Backup & Restore
kiok can ship the entire cluster's state to an S3-compatible target, and restore it later. Backup is manual-only and opt-in — you enable it and trigger runs from the admin UI.
The destination is any AWS-compatible S3 endpoint: AWS S3, MinIO, ShannonStore, or similar. Pointing it at a separate system gives you a true offsite copy.
What Gets Backed Up
A backup run captures five stores under one shared backup id, so a single restore reassembles a consistent point in time:
- metadata — DAG definitions, run history, bundle metadata, and git-repo configuration.
- kms — the KMS keystore.
- iam — users, groups, policies, and access keys.
- connections — the encrypted connection store.
- joblog — per-task and per-run job logs.
Job logs are included because, in the default no-S3-archival configuration, they live only in the leader's RocksDB — without backup, a leader disk loss would lose every completed run's log. Every store is KMS envelope-encrypted before it leaves the cluster.
Configuration
The Backup & Restore page in the admin UI exposes:
- Enabled — master switch (default: off). The live toggle is persisted in the metadata store.

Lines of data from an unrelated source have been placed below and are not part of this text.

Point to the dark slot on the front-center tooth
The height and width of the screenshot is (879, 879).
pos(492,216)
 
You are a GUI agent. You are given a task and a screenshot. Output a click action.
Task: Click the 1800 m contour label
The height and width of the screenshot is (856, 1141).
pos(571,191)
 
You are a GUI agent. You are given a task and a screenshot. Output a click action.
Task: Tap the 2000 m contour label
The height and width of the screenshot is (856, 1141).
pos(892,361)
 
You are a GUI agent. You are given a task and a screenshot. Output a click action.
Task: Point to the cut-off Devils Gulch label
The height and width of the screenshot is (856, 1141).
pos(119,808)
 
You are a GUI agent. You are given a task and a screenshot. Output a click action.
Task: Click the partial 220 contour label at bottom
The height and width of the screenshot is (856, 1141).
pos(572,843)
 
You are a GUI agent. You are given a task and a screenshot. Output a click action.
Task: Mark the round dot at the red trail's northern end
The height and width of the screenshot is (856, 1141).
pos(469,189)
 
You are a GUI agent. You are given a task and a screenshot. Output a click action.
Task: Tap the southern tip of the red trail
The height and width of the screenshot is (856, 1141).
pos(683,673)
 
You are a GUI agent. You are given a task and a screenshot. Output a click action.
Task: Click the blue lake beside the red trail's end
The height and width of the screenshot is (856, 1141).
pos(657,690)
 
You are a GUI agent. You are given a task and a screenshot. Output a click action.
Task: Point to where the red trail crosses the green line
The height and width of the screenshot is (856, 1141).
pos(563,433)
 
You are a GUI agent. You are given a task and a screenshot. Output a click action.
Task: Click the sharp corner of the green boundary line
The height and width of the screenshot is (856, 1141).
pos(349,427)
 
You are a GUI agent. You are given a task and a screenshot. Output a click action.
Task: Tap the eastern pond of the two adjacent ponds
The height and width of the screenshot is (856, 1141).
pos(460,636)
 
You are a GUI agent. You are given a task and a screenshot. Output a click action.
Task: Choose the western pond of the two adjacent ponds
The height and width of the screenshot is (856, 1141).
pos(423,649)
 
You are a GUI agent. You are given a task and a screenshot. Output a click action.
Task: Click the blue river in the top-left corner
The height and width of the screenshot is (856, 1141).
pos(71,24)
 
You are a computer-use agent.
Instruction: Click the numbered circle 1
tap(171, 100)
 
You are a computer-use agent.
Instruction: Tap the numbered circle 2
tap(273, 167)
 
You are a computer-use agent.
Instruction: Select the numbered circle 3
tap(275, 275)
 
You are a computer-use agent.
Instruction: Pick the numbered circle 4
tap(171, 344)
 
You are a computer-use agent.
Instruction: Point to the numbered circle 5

- Backup S3 target — either the default (the job-log S3 configuration) or a stored S3 connection selected by id.
The page also has a Back up now button that triggers an immediate backup.
Incremental by Design
Each store is content-hashed (SHA-256). If a store's bytes are unchanged since the last backup, it is not re-uploaded — the new backup's manifest simply points at the backup id that already holds it. A backup taken with no cluster activity uploads almost nothing.
Each backup writes a manifest.json recording, per store, its hash and which backup id holds its bytes — so the incremental chain is always resolvable from any single manifest.
Restore
The same admin page lists every backup in S3, newest first. Each row has a Restore button.
Restore is destructive — it overwrites current cluster state. The UI asks for confirmation first.
The flow:
- The operator clicks Restore on a backup row and confirms.
- The leader reads that backup's
manifest.json. - For each of the five stores, it fetches the bytes (following the incremental pointer to whichever backup id actually holds them) and imports them — overwriting the live store.
- The restore completes; the cluster is now at the chosen snapshot.
Because the joblog store is restored too, completed-run logs come back along with DAGs, runs, IAM, KMS, and connections.
The Restore button is per-backup-row — it appears only once at least one backup exists in S3. On a cluster with no backups yet, the list shows "No backups" and there is nothing to restore. Enable backup and run Back up now first.
Disaster Recovery
The intended recovery scenario: a Master loses its local disk. Bring up a fresh Master pointed at the same ZooKeeper and master key, open the Backup & Restore page, and restore the latest backup from S3 — DAGs, run history, IAM, KMS, connections, and job logs are all reinstated.
Keeping the master key safe is essential: every backed-up store is envelope-encrypted, and without KIOK_MASTER_KEY the backup cannot be decrypted.